#### Entries shown
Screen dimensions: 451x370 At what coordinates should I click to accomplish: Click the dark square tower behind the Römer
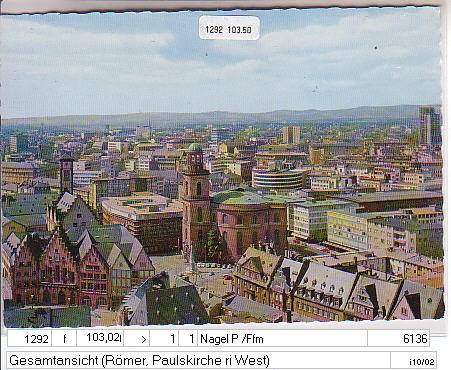pyautogui.click(x=67, y=174)
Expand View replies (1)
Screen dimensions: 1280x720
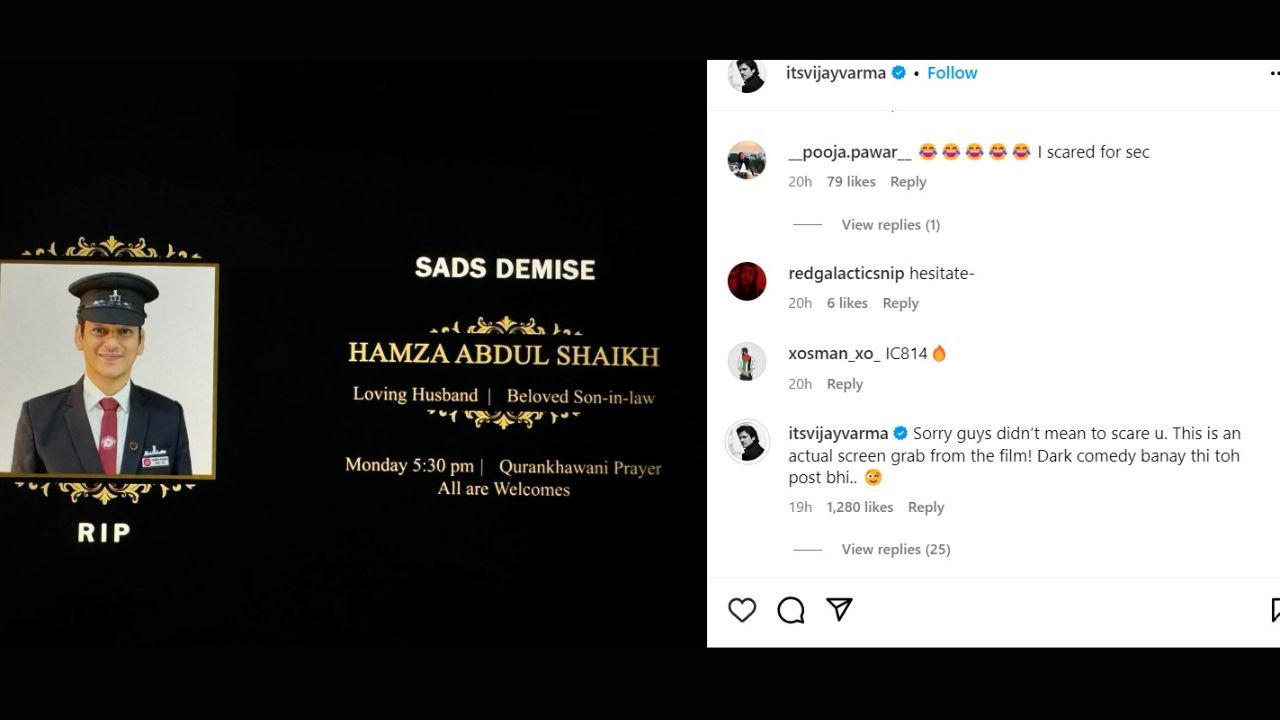point(891,225)
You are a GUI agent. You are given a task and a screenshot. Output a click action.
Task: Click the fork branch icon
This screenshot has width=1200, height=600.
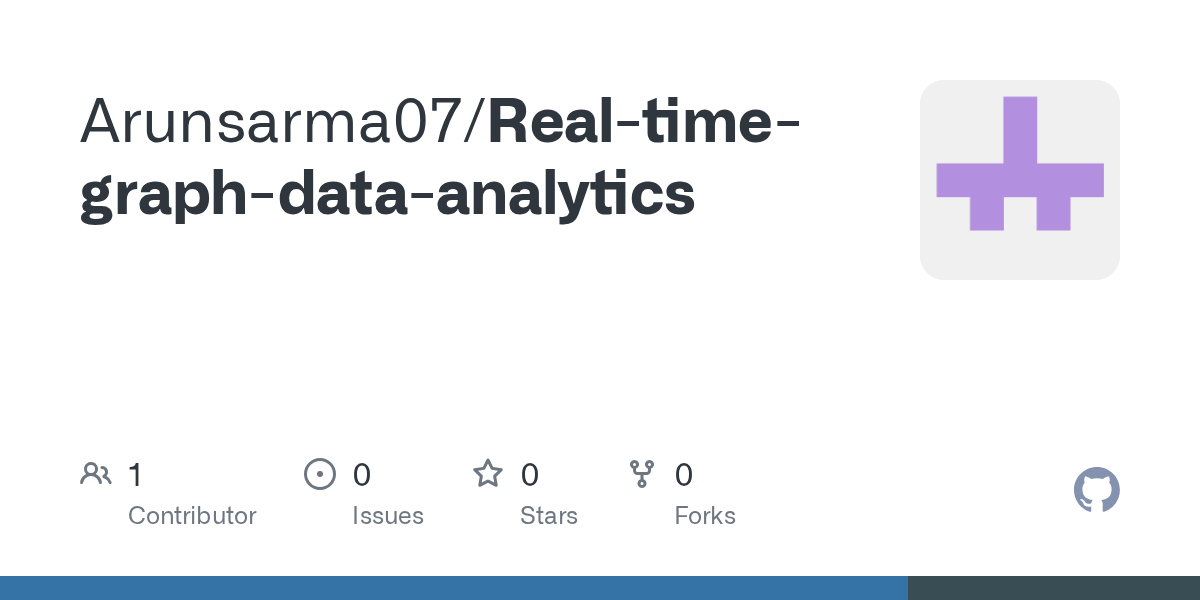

#### What is being asked
Retype the data above in full, exactly as it stands, and skip any image.

#### Solved problem
Screen dimensions: 451x370 At what coordinates should I click to accomplish: Click the dark square tower behind the Römer
pyautogui.click(x=67, y=174)
Expand View replies (1)
Screen dimensions: 1280x720
point(891,225)
You are a GUI agent. You are given a task and a screenshot. Output a click action.
Task: Click the fork branch icon
This screenshot has width=1200, height=600.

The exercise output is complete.